**BRIEF:**
Your copy should begin at the line containing "Click the Zabezpečení security icon" and end at the last line of the records; transcribe those lines exactly and leave out every picture.

**PROVIDED ENTRIES:**
--- START ---
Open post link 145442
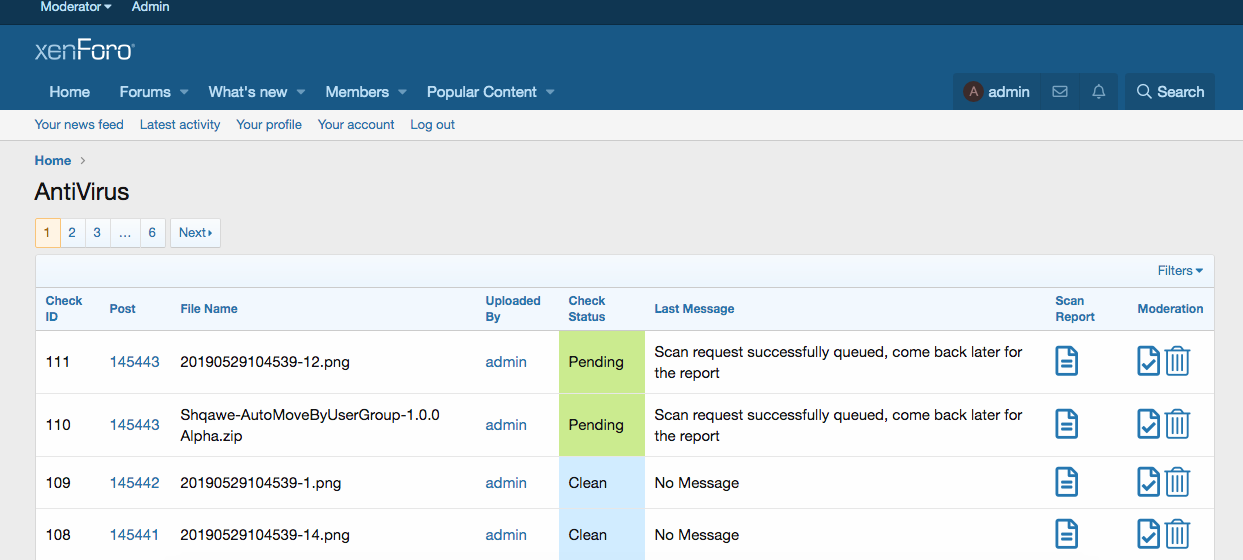1243x560 pixels. pos(135,483)
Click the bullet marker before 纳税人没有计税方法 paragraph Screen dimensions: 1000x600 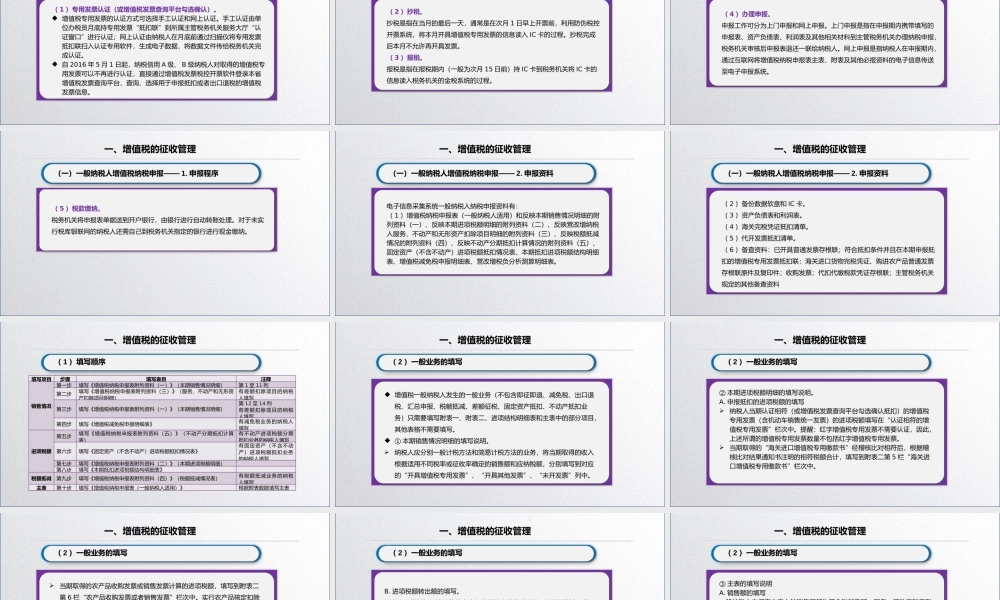coord(386,452)
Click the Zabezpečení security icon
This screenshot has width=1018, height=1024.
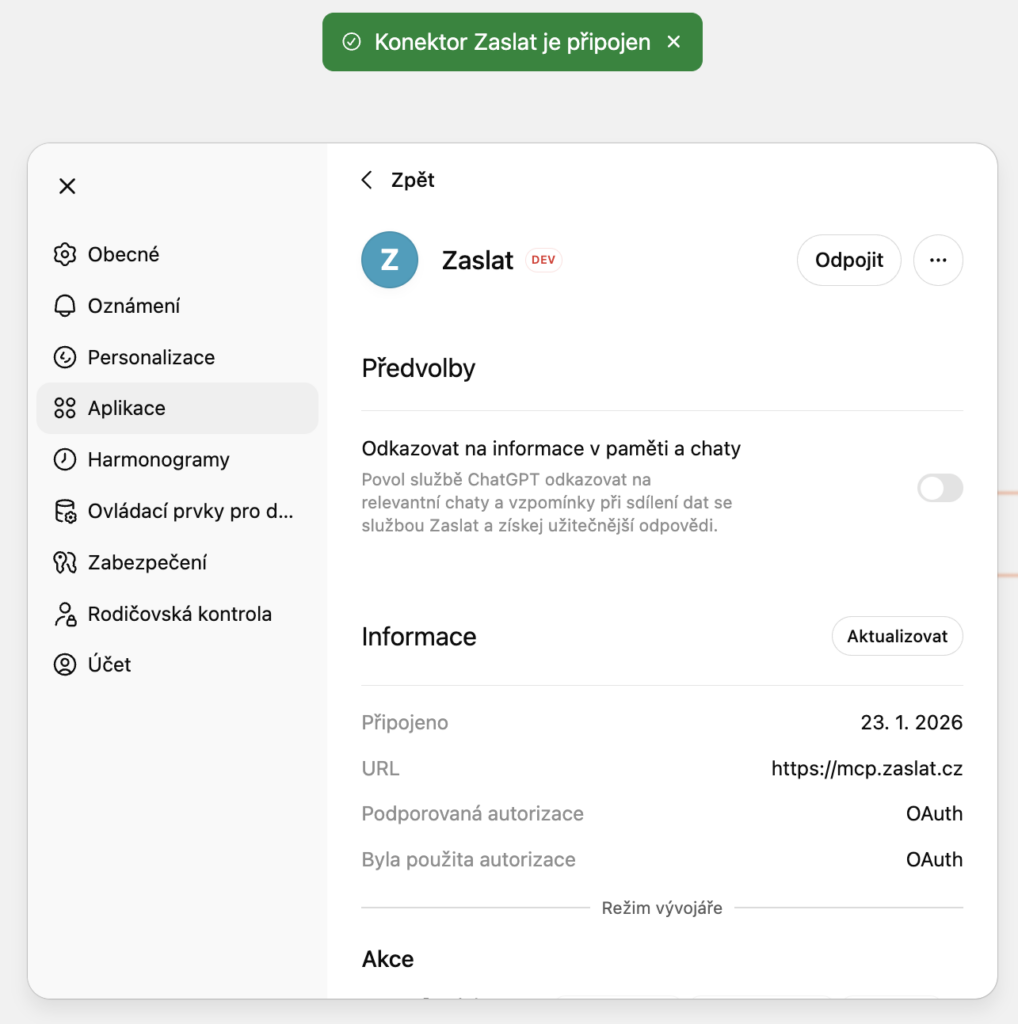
--- END ---
**TASK OUTPUT:**
Click the Zabezpečení security icon
This screenshot has width=1018, height=1024.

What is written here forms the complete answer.